REQUIRED TASK 1 -> In the forum thread comparing the Cadac Safari Chef 2 HP and LP, where did Ed on Toast try out the cooker for a week?
REQUIRED TASK 2 -> Please reproduce, word for word, the section of the forum thread on the Cadac Safari Chef 2 HP and LP that begins with the words containing "I ran it off" and ends with "get it fitted.".

SELECTED EXCERPT ->
# Cadac Safari Chef 2 HP v Cadac Safari Chef 2 LP



## Ed on Toast (Jun 22, 2016)

One High Pressure, the other Low Pressure but what really is the difference, as in which will be best for outside a motorhome? 

All advice and guidance most gratefully revieved

:wave:


----------



## witzend (Jun 22, 2016)

*High or Low*

Low press usually works off vans system or bottle with regulator and hose connection. 

High pressure works of its own bottle attached direct to Cadac there by being more portable take it anywhere


----------



## Ed on Toast (Jun 22, 2016)

So is it just down to cost v portability?


----------



## witzend (Jun 22, 2016)

Yes I'd say so possibly high pressure might be more expensive to run as on smaller bottles but a lot more portable. No hose to hold you back you can move it to a more sheltered spot easily. 

I bought the low pressure have now sold it again if about to buy another I'd have the HP. But their both difficult to clean when wilding and smelly packed away with out


Cadac Safari Chef 2 HP | Buy now from gasproducts.co.uk

Cadac Safari Chef Deluxe L.P - Pizza Stone | Buy now from gasproducts.co.uk


----------



## Minisorella (Jun 22, 2016)

I was told something along very similar lines. Low pressure for any of the standard propane or butane gas bottles (or van's supply) via the usual hose and regulator. High pressure for the typical campinggaz type cartridges that attach underneath directly.


----------



## Ed on Toast (Jun 22, 2016)

Nice one, many thanks, that seems clearer now. I am wanting to use it by my van and in time connected to the Gas It system, so it seems my one should be the LP

Thanks great advice

Cheers

Ed


----------



## Ed on Toast (Jul 18, 2016)

Well I have tried it out for the last week up on the West coast of Scotland and I must say, I am very impressed.

I ran it off 450g Butane tins this time but I have also bought an adaptor Butane Gas Canister Adaptor - YouTube  to use the smaller 227g tins (£1)

Ultimately, I will be using it on the BBQ socket from the under floor LPG tanks, when i get it fitted.

If all goes to plan, it will give me the convenience and economy of the under floor supply with the occasional portability afforded by the small tin. It also gives me a supply fall back as I carry the small tins for the little black case, single ring burner.

Currently a little snag with my regulator a little over sized for the adaptor


----------



## Tompa (Jul 19, 2016)

I,ve had the HP system which runs off propane/butane mix screw on cylinders for a few years. It is lacking in heat when used in barbeque mode and needs to be used behind a windbreak as the least bit of breeze renders it useless as a BBQ.
                       Tompa


----------



## Siimplyloco (Jul 19, 2016)

EXTRACTED DATA ->

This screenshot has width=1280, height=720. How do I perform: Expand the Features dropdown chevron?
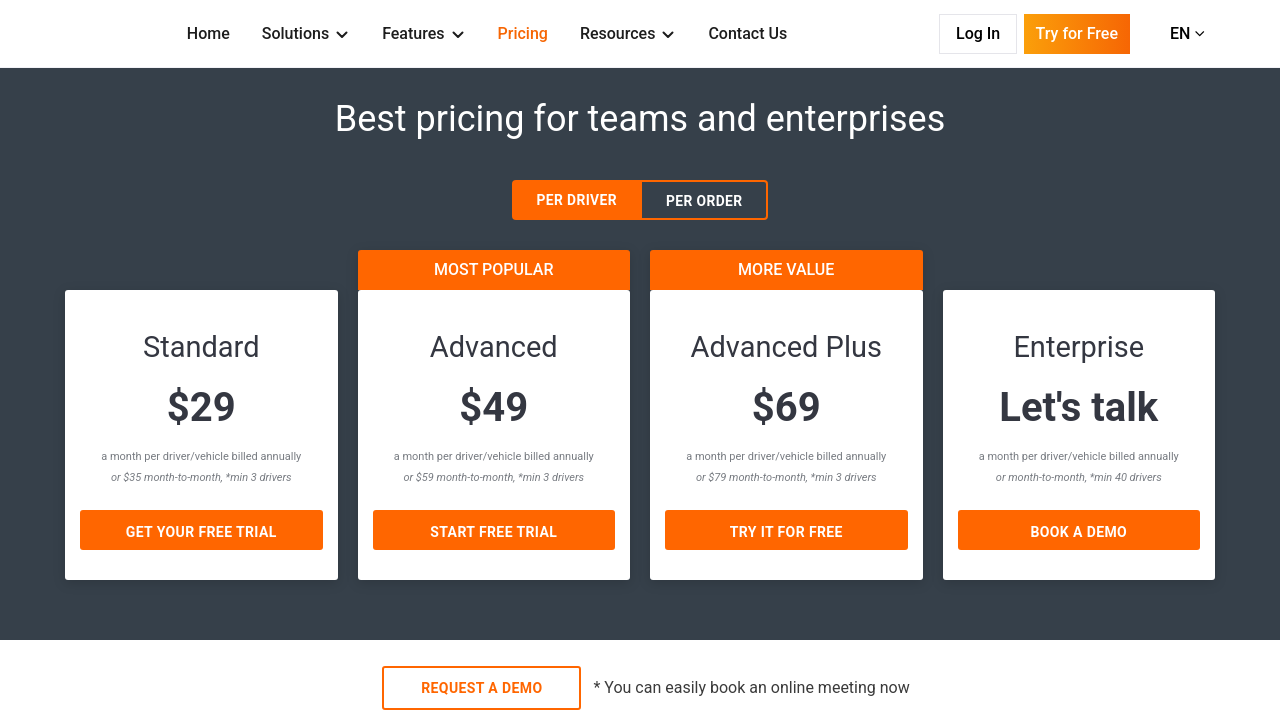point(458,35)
==
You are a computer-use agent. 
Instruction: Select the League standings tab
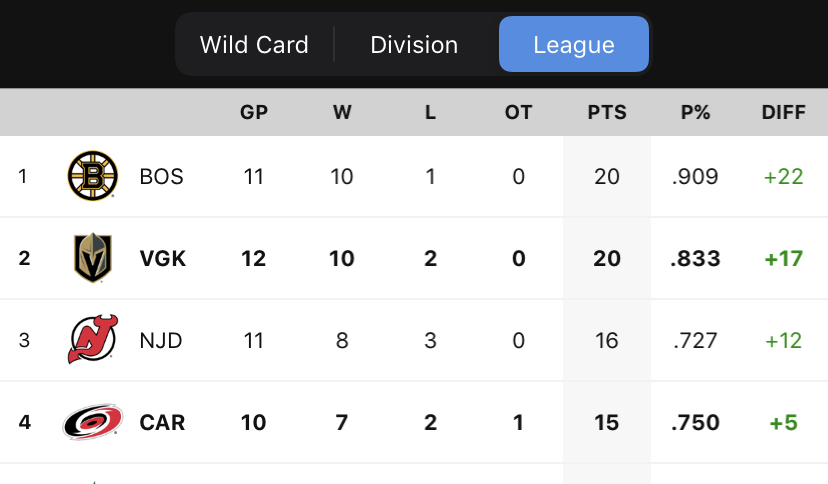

COMPLETE ANSWER 1 -> Up on the West coast of Scotland.

COMPLETE ANSWER 2 ->
I ran it off 450g Butane tins this time but I have also bought an adaptor Butane Gas Canister Adaptor - YouTube  to use the smaller 227g tins (£1)

Ultimately, I will be using it on the BBQ socket from the under floor LPG tanks, when i get it fitted.